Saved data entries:
━━━━━━━━━━━━━━━━
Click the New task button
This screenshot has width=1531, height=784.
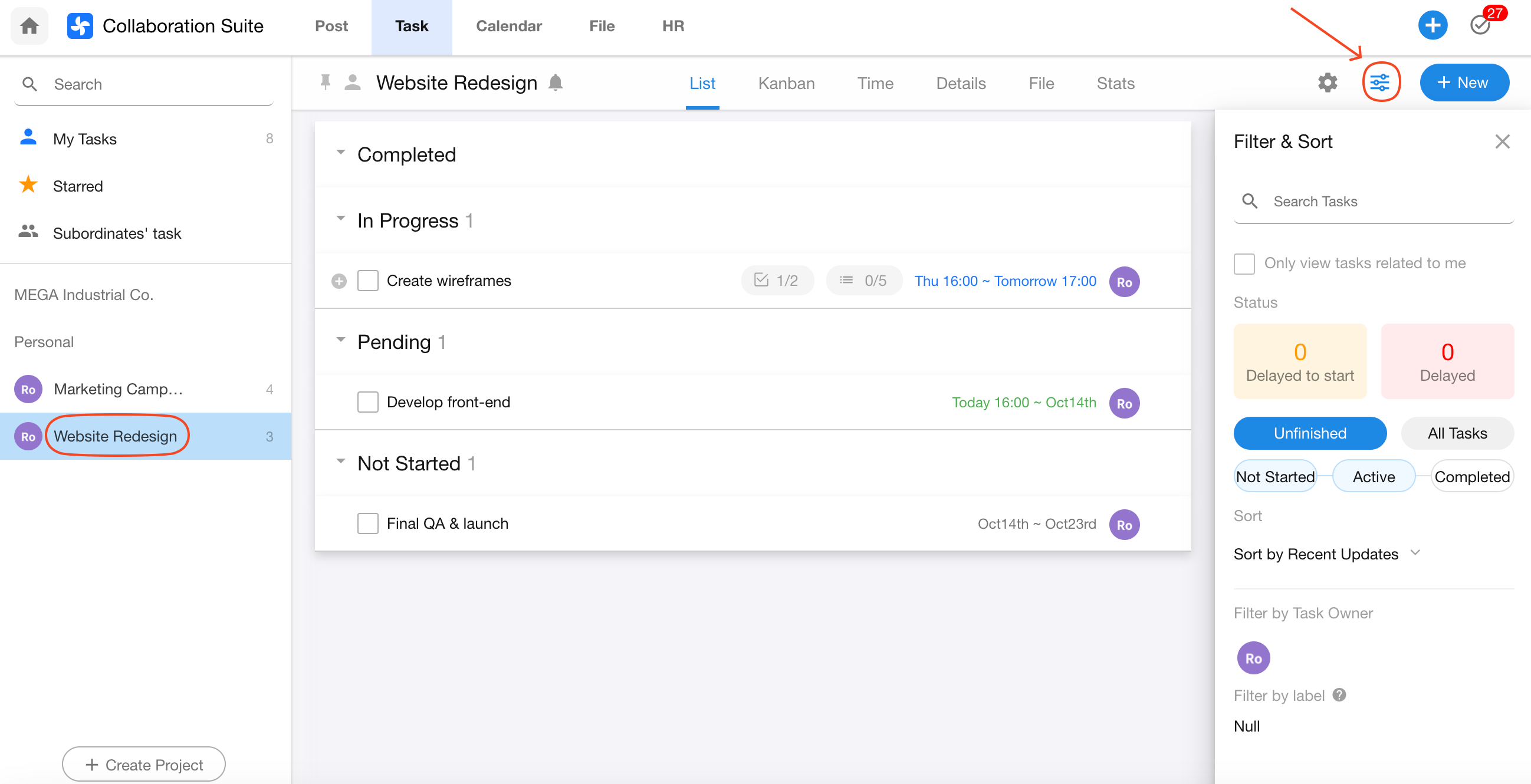[1463, 82]

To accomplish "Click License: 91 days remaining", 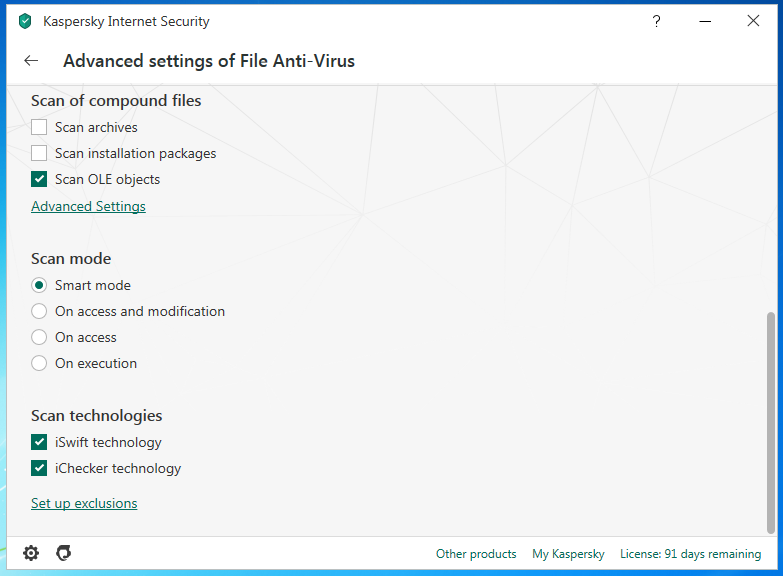I will (690, 554).
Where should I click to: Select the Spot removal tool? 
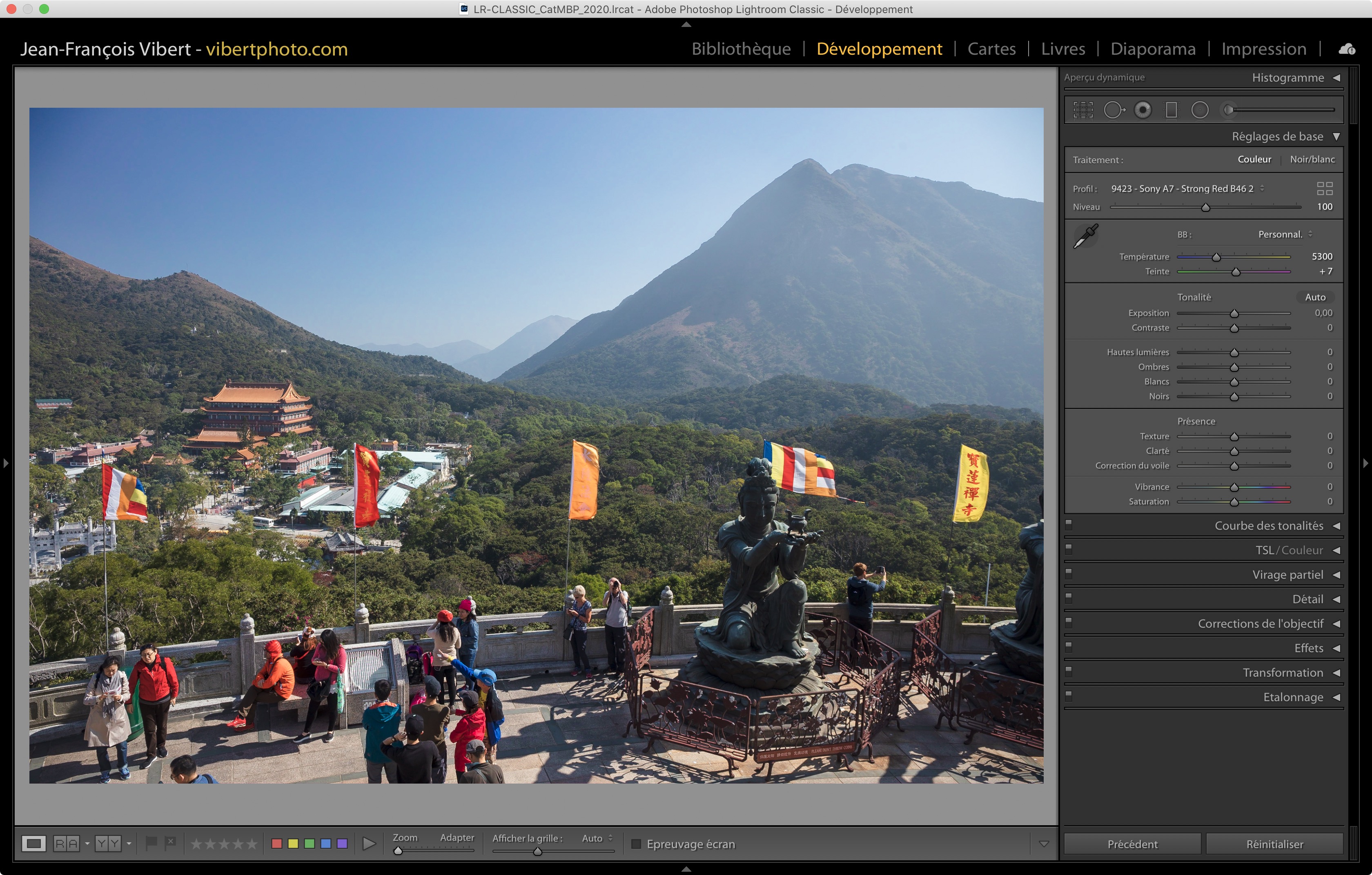1114,110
━━━━━━━━━━━━━━━━
Render the items as a two-column CSV with the header instruction,coordinates, one row per item, starting at the line that contains "Where should I" and running through the end of the items. Put each item's text and its answer in separate quoted fields, replace line breaks with spaces, and leave out the pictures.

instruction,coordinates
"Where should I click to: Select the Spot removal tool?","1114,110"